Mit Werken von Andy Warhol

Revolution in Dosen: Pop-Art-Ausstellung in der Kasseler Neuen Galerie

Populäre Kunst: Eduardo Paolozzis Collage „Secrets of Internal Combustion Engine“ (oben, 1967), ein Fuß von Tom Wesselmann (1968) und Andy Warhols’ Porträt von Joseph Beuys (1980). Fotos: mhk

Kassel. So bunt war es selten in der Kasseler Neuen Galerie. Die sehenswerte neue Ausstellung „Flash! Pop Art“ blickt auf die Kunstrevolution der 50er- und 60er-Jahre. Wir erklären, warum die ab heute zu sehende Schau mit 167 Exponaten von Stars wie Andy Warhol, Eduardo Paolozzi und Christo flasht, wie der Titel andeutet.

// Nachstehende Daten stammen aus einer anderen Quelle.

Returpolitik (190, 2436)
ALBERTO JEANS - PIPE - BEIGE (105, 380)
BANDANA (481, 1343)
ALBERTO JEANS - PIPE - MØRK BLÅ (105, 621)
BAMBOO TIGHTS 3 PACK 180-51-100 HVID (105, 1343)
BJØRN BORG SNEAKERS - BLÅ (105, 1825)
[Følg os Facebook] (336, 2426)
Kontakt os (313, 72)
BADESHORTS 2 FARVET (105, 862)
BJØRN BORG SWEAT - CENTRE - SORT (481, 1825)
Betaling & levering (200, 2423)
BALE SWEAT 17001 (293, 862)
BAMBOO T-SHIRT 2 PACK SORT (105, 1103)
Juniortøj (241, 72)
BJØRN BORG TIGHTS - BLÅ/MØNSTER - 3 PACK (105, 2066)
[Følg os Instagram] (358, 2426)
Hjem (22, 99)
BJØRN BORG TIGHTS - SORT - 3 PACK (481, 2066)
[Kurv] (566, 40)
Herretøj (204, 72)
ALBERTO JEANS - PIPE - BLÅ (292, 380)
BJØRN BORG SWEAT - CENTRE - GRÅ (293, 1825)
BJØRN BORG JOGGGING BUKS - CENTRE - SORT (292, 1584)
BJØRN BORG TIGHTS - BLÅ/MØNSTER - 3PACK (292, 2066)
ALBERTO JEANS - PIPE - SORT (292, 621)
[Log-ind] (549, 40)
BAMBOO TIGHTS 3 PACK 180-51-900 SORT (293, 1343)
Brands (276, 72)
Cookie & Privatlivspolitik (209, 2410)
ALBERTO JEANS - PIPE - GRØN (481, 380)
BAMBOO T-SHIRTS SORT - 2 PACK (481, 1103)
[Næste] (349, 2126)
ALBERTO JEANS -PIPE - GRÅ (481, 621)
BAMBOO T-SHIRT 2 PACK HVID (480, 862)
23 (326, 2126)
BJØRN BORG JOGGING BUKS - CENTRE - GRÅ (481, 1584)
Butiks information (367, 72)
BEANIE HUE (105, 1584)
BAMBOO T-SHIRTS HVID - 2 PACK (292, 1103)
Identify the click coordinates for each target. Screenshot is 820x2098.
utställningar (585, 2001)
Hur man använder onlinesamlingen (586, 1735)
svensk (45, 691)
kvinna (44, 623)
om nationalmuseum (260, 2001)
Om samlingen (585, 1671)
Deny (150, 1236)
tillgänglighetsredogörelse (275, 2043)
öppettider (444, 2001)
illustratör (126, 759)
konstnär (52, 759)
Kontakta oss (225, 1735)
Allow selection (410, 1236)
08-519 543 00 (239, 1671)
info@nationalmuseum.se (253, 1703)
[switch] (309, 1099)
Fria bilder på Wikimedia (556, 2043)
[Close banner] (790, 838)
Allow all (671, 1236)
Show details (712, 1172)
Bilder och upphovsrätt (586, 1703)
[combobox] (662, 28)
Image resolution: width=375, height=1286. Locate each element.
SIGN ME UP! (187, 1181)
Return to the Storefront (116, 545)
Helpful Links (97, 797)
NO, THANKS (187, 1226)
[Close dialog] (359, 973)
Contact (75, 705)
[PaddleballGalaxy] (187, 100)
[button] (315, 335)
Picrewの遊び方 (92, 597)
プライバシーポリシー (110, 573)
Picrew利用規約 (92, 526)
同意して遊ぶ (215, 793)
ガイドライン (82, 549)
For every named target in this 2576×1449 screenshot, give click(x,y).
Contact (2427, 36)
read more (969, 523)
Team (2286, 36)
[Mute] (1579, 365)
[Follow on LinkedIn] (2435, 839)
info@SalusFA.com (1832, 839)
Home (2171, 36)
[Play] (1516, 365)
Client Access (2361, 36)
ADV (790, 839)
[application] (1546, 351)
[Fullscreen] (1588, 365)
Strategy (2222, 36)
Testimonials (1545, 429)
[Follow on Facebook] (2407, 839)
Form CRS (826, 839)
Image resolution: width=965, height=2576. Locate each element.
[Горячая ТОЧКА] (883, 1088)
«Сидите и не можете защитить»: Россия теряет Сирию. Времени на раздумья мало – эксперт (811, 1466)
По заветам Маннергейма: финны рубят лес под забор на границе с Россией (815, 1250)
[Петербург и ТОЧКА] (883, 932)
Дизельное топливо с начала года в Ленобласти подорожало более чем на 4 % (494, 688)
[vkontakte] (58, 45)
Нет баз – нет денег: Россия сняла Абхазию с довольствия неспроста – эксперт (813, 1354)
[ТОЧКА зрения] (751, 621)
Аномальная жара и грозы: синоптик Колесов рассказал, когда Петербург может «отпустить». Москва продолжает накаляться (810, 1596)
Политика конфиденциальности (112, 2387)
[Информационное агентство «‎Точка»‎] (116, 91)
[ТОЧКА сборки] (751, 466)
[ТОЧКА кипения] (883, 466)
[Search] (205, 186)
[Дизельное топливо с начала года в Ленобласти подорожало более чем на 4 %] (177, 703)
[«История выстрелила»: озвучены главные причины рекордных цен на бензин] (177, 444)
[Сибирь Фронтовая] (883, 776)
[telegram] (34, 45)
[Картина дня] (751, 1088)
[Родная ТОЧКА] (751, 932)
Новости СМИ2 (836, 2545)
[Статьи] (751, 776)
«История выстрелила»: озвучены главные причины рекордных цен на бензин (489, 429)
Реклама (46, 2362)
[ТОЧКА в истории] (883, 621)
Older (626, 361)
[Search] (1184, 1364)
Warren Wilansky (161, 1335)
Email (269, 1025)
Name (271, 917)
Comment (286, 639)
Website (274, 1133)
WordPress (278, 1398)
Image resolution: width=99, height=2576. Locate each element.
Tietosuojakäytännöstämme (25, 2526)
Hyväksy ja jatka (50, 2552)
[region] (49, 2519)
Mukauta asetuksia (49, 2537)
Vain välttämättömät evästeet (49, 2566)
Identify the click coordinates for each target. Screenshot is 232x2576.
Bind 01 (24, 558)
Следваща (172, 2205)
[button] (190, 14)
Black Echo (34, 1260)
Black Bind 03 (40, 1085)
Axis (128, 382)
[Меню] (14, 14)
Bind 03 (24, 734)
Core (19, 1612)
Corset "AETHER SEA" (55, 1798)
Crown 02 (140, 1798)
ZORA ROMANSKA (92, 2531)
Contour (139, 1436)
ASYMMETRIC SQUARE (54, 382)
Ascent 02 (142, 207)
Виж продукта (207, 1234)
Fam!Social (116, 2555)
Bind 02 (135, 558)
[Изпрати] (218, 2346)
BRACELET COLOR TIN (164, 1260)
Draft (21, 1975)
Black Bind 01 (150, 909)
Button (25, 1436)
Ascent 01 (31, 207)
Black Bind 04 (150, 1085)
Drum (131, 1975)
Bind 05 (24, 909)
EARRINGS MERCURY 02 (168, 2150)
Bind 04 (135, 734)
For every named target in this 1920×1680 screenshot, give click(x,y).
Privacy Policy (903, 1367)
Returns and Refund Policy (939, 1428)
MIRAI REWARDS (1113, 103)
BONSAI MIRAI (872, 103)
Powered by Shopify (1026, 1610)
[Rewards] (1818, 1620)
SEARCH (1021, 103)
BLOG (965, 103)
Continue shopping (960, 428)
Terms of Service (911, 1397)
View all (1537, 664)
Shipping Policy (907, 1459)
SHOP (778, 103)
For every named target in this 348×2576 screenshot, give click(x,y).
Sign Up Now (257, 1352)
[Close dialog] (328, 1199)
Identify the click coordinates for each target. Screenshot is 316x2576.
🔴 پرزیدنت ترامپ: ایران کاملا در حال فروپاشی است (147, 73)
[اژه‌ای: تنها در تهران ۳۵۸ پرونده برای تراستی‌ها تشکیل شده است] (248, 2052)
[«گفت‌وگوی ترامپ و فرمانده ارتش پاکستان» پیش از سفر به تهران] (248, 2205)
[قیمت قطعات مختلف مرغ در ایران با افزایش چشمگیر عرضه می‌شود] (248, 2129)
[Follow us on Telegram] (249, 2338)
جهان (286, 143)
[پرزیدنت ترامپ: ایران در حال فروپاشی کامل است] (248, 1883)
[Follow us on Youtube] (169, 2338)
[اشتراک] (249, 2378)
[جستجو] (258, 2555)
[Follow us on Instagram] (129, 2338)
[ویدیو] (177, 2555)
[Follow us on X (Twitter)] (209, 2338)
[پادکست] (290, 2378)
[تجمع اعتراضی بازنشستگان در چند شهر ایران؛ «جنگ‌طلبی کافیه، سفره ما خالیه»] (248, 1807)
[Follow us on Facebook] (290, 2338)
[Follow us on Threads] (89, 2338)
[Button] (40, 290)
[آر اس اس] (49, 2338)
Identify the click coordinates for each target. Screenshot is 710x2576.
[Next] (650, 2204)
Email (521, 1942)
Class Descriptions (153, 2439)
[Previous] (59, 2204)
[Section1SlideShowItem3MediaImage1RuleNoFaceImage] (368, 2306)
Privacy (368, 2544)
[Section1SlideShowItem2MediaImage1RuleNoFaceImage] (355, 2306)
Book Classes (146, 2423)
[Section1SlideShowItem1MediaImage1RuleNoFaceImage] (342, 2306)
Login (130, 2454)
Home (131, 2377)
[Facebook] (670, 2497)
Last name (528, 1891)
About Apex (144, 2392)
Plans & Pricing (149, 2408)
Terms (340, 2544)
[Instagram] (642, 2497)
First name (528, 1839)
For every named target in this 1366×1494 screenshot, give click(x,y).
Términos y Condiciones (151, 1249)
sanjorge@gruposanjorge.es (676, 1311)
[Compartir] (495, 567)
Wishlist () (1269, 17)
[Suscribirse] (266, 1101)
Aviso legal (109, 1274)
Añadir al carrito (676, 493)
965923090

1.  Pop Art ist aktueller denn je. Das sagt Dorothee Gerkens, Leiterin der Neuen Galerie, die die Ausstellung zusammengestellt hat. Der Großteil der Drucke, Gemälde und Objekte stammt aus Beständen der Museumslandschaft Hessen Kassel (MHK). Pop Art, sagt Gerkens, ist „nicht so trivial, wie es scheint“. Vor allem die Medienkritik von Künstlern wie Tom Wesselmann passt in die heutige Zeit.

2. Pop Art war eine Revolution. In den 50ern war Kunst abstrakt. Und dann kam jemand wie Eduardo Paolozzi, der Collagen aus Zeitschriften, Werbung und Comics anfertigte. Die Künstlervereinigung Independent Group, die der Schotte 1952 in London mitbegründete, gilt als Wiege der Pop Art. Die neue Kunst war simpel, grell und manchmal eben nur eine Suppendose wie die von Warhol. „Die Grenze zwischen Kunst und Konsum wurde eingerissen“, sagt Gerkens.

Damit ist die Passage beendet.